There are several issues here:
1. As a matter of Statalist procedure, your reference
to Woolridge presupposes that people can recognise that
reference, which in many cases will be wrong. Name and
date references are inadequate, as the FAQ makes clear.
2. You can draw a normal curve using -twoway function-
plugging in the mean and standard deviation you desire,
which will be accessible via -predict-.
3. This will tell you about the sensitivity of predictions
only in the very limited sense that it assumes that
the model assumptions hold exactly, which is unlikely.
Nick
[email protected]
Randall
> Maarten, thanks. This seems very close to what I
> would like to do. I had been calculating my predicted
> values using matrix language, just because I had
> particular x-values I was interested in obtaining a
> prediction for. Using your example, I did something
> like this:
>
> reg price mpg foreign
> matrix yhat=_b[_cons] + _b[mpg]*12 + _b[foreign]*1
> matrix list yhat
>
> So in essence, I wanted a prediction for mpg=12,
> foreign=1.
>
> So my question is this: is there a way of generating
> a distribution based on particular criteria (i.e.
> mpg=12, foreign=1)?
Maarten buis
> > I this what you are looking for?
> >
> > *--------begin example----------
> > sysuse auto, clear
> > reg price mpg foreign
> > predict yhat, xb
> > hist yhat, normal
> > *-------end example------------
Randall
> > > I have a multivariate OLS regression, and I am
> > only
> > > interested in the predicted value of the outcome
> > > (y-hat). I am also interested in the sensitivity
> > of
> > > this predicted outcome, and would like to show
> > this in
> > > a graph, specifically a bell curve.
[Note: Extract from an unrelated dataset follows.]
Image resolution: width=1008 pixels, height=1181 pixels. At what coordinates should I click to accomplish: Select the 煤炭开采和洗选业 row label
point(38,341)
Does anyone
> > know
> > > a way to create a graph which can show a bell
> > curve of
> > > predicted values? (i.e. probability on the y-axis
> > and
> > > predicted values on the x-axis)
> > >
> > > I can get the predicted value, and I can get 95%
> > > confidence intervals for predicted values in Stata
> > > using the method of Woolridge, 2nd Ed., p. 206.
> > This
> > > way calls for adjusting the data and re-running
> > the
> > > regression so that the constant's 95% confidence
> > > intervals are those of the predicted values. But
> > this
> > > is merely two more points in the bell curve; I am
> > > looking for the entire distribution graphically.